The 30-year fixed-rate mortgage has been the industry standard for some time now, but there are some compelling reasons for homebuyers to consider a 15-year version instead. Specifically, a 15-year mortgage could potentially translate into six-figure savings over the long run, so here's what you need to know about this often-overlooked type of mortgage.
15-year mortgages have lower interest rates
From a lender's perspective, a shorter-term loan represents less risk. Among other factors, a shorter term means that a borrower has less time during which they could potentially default on the loan.
For this reason, 15-year mortgage interest rates tend to be significantly lower than 30-year rates. As I write this, a borrower with average credit can expect to find a 30-year mortgage with a 4.19% APR. With a 15-year mortgage, this same borrower can expect to pay 3.41%. As rates rise and fall, a similar gap tends to remain.
The mathematics of mortgage amortization work in your favor
I'll spare you the mathematics of mortgage amortization, but the general idea is that the shorter the time is until your loan is paid off, the more of your payment is applied to the principal balance of the loan. With the current interest rates, about 70% of your first payment on a 30-year mortgage will go to interest -- just 30% of what you pay will be used to reduce the amount you owe. On a 15-year mortgage, more than 60% will be applied toward the principal.
Then, as your loan balance drops, an even greater portion of your future payments will go toward the principal.
The point is that this results in you paying far less interest over the term of the loan in a 15-year mortgage. Many people incorrectly believe that because a 15-year mortgage is half the length of a 30-year mortgage, they will pay half the interest.
However, the difference is even more dramatic. Let's say that you want to borrow $200,000 to finance your next home purchase. With a 30-year mortgage, you can expect to pay roughly $151,700 in interest over the term of the loan. With a 15-year mortgage, your total interest expense drops to $55,800 -- a full 63% less than the 30-year.

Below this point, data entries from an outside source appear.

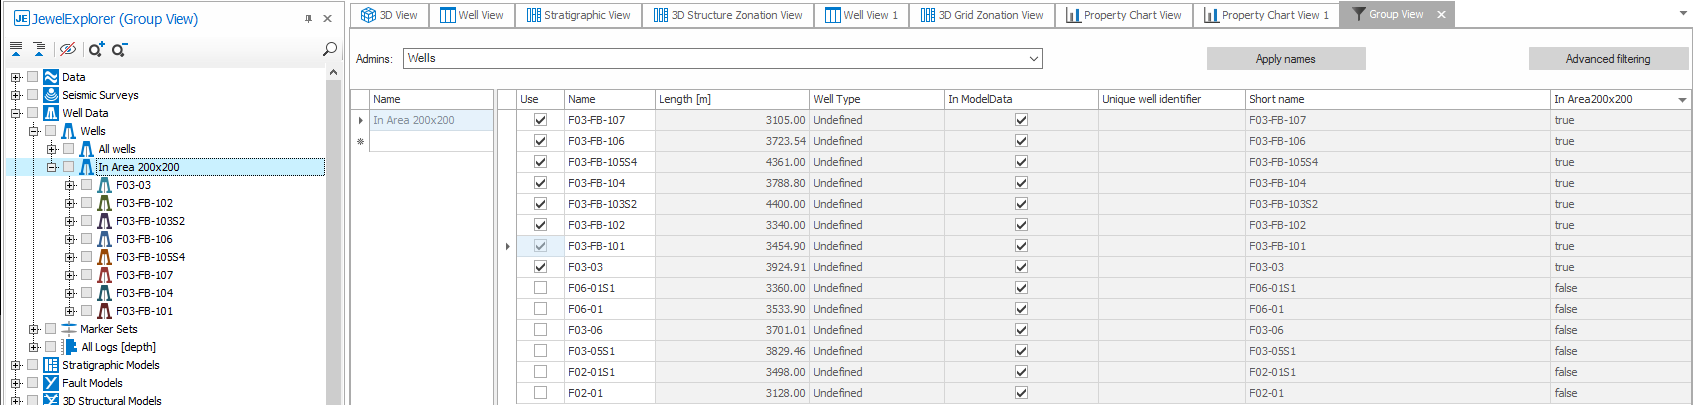This screenshot has height=405, width=1693.
Task: Expand the Stratigraphic Models tree node
Action: coord(15,365)
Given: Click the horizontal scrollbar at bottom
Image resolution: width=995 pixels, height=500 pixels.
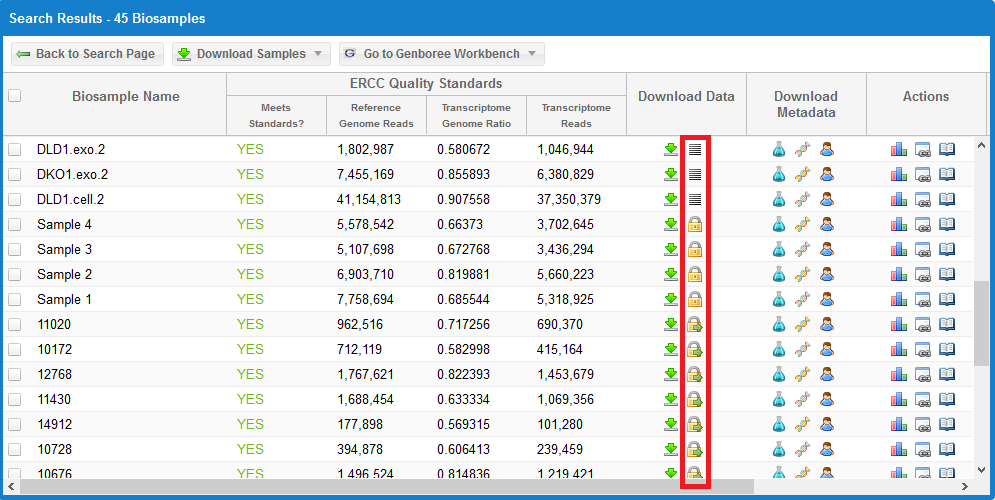Looking at the screenshot, I should click(x=400, y=486).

So, your payment won't be as high as you may think
Because you're paying a lot less interest, your monthly payment on a 15-year mortgage might not be as high as you think. Many homebuyers, especially first-timers, assume that a 15-year mortgage will cost at least twice as much per month as a 30-year.
Well, you may be surprised to learn that in the $200,000 mortgage example I mentioned in the previous section, the 30-year loan would come with a $977 monthly payment (principal and interest). On the other hand, the 15-year mortgage's payment would be $1,421, a difference of just 45%.
In other words, you'll pay off your house twice as quickly for just 45% more per month.
Affordability is the main concern
No discussion of 15-year mortgages would be complete without mentioning the reasons not to get one.
The biggest drawback to a 15-year mortgage is affordability. When compared with a 30-year mortgage, a 15-year loan will mean either a higher monthly payment or a reduction in your homebuying budget.
In other words, if you choose a 15-year mortgage, you won't be able to afford as much house as you could with a longer-term loan. Based on the current mortgage rates, if you can afford a monthly principal and interest payment of $1,000, this would translate to a maximum 30-year mortgage amount of about $204,900. With a 15-year mortgage, your budget would be limited to $140,800.
Is a 15-year mortgage right for you?
It depends. If you can afford the higher payment, or are willing to look at houses that aren't at the top end of your budget, a 15-year mortgage can be a smart way to save money on interest, build equity faster, and ultimately own your home free-and-clear a decade and a half sooner. On the other hand, a 30-year mortgage may allow you to buy a larger home, or to live in a more desirable location, without a huge monthly payment.
The point is that like pretty much every personal finance decision, the 15-year mortgage has its pros and cons, which should all be carefully considered before making your choice.